Foreword: My question is mainly an algorithmic question, so even if you are not familiar with suffix and LCP arrays you can probably help me.

In this paper it is described how to efficiently use suffix and LCP arrays for string pattern matching.

I understood SA and LCP work and how the algorithm's runtime can be improved from O(P*log(N)) (where P is the length of the pattern and N is length of the string) to O(P+log(N)) (Thanks to Chris Eelmaa's answer here and jogojapans answer here).

I was trying to go through the algorithm in figure 4 which explains the usage of LLcp and RLcp. But I have problems understanding how it works.

The algorithm (taken from the source):

Explanation of the used variable names:

lcp(v,w) : Length of the longest common prefix of v and w
W = w0..wP-1 : pattern of length P
A = a0..aN-1 : the text (length N)
Pos[0..N-1] : suffix array
L_W : index (in A) of first occurrence of the matched pattern
M : middle index of current substring
L : lower bound
R : upper bound
Lcp : array of size N-2 such that Lcp[M] = lcp(A_Pos[L_M], A_pos[M]) where L_M is the lower bound of the unique interval with M in the middle
Rcp : array of size N-2 such that Rcp[M] = lcp(A_Pos[R_M], A_pos[M]) where R_M is the upper bound of the unique interval with M in the middle

Now I want to try the algorithm using the following example (partly taken from here):

 SA | LCP | Suffix entry
 -----------------------
 5  | N/A | a  
 3  | 1   | ana  
 1  | 3   | anana  
 0  | 0   | banana  
 4  | 0   | na  
 2  | 2   | nana 

A = "banana" ; N = 6
W = "ban" ; P = 3

I want to try to match a string, say ban and would expect the algorithm to return 0 as L_W.

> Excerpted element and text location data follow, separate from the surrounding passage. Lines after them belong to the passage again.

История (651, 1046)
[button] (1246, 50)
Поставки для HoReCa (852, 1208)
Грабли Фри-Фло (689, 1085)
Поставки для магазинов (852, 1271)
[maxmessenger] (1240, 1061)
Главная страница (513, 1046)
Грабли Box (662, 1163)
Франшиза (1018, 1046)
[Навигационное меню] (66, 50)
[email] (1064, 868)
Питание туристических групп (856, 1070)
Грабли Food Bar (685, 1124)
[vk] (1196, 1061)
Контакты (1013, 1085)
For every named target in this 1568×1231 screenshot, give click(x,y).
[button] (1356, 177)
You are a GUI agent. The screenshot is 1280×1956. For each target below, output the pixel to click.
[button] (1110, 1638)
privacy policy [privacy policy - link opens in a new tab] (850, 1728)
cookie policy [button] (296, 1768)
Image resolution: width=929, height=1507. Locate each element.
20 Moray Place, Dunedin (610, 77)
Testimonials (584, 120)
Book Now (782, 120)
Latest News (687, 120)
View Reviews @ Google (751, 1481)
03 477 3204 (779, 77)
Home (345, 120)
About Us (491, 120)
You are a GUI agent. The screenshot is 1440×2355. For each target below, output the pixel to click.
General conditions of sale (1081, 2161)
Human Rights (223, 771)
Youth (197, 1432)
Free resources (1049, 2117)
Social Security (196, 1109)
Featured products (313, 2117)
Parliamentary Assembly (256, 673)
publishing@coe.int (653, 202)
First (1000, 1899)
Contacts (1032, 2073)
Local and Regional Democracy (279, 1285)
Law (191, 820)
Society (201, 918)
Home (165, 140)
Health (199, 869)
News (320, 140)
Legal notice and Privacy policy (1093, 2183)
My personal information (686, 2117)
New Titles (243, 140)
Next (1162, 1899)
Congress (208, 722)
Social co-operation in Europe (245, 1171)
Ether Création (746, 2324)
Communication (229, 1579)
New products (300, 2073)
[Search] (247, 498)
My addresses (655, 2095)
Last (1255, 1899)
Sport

Here is how I would step through the algorithm:

l = lcp("a", "ban") = 0
r = lcp("nana", "ban") = 0
if 0 = 3 or 'b' =< 'a' then // which is NOT the case for both conditions
    L_W = 0
else if 0 < 3 or 'b' =< 'n' then // which is the case for both conditions 
    L_W = 6 // which means 'not found'
...
...

I feel like I am missing something but I can't find out what. Also I am wondering how the precomputed LCP array can be used instead of calling lcp(v,w).

Answer 1

I believe there was an error.

First condition is fairly easy to understand. When LCP length == pattern length, it's done. When your pattern is even smaller than or equal to the smallest one, then only choice is the smallest one.

The second condition is wrong. We can prove it by contradiction. r < P || Wr <= a... means r >= P && Wr > a... If r >= P, then how can we have Lw = N(not found), since we already have r length common prefix?